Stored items
%%
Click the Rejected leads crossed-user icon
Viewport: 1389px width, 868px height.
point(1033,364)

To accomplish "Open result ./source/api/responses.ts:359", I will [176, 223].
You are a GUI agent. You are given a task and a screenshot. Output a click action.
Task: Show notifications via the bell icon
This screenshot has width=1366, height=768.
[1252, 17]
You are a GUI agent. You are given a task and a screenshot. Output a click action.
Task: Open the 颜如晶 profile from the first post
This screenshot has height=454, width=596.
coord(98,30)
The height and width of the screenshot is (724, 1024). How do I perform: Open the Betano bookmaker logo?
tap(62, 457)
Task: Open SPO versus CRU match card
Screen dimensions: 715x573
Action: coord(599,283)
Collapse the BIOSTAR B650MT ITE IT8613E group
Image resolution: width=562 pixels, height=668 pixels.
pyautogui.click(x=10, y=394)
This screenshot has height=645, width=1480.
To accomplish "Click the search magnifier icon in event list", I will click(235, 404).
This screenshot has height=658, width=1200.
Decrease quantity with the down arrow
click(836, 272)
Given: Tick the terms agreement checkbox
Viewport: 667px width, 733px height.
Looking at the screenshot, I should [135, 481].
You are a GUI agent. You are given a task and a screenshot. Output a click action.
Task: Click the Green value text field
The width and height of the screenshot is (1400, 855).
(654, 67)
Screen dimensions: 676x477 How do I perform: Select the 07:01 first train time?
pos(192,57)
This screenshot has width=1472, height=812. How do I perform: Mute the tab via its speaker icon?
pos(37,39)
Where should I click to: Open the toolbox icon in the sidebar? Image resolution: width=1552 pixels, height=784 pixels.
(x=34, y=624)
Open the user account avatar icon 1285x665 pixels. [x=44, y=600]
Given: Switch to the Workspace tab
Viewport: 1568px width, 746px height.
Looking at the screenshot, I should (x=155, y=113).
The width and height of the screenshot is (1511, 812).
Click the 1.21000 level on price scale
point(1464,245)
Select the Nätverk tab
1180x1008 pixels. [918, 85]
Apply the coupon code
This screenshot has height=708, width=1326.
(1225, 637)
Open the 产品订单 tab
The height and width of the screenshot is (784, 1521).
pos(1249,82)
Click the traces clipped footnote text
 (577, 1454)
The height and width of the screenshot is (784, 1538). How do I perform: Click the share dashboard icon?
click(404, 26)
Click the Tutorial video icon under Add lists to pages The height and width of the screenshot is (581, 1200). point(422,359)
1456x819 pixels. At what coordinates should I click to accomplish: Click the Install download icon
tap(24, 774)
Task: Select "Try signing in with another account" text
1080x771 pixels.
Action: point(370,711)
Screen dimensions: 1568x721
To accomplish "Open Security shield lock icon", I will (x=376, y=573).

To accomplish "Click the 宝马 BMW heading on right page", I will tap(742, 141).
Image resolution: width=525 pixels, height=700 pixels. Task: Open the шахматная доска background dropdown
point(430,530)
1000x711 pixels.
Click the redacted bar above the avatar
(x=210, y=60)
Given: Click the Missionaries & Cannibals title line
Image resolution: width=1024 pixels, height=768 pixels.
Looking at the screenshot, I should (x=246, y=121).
%%
Written request
Recast the rows in the stretch from the line containing "Given: Tick the terms agreement checkbox" through the line containing "Looking at the screenshot, I should (x=155, y=113)." as a two-column CSV with the headers input and output. Give each row one line that holds its text and its answer, with each field in quotation marks and any line breaks replaced by spaces.

Result for this exercise
input,output
"Given: Tick the terms agreement checkbox Viewport: 667px width, 733px height.","Looking at the screenshot, I should [135, 481]."
"You are a GUI agent. You are given a task and a screenshot. Output a click action. Task: Click the Green value text field The width and height of the screenshot is (1400, 855).","(654, 67)"
"Screen dimensions: 676x477 How do I perform: Select the 07:01 first train time?","pos(192,57)"
"This screenshot has width=1472, height=812. How do I perform: Mute the tab via its speaker icon?","pos(37,39)"
"Where should I click to: Open the toolbox icon in the sidebar? Image resolution: width=1552 pixels, height=784 pixels.","(x=34, y=624)"
"Open the user account avatar icon 1285x665 pixels.","[x=44, y=600]"
"Given: Switch to the Workspace tab Viewport: 1568px width, 746px height.","Looking at the screenshot, I should (x=155, y=113)."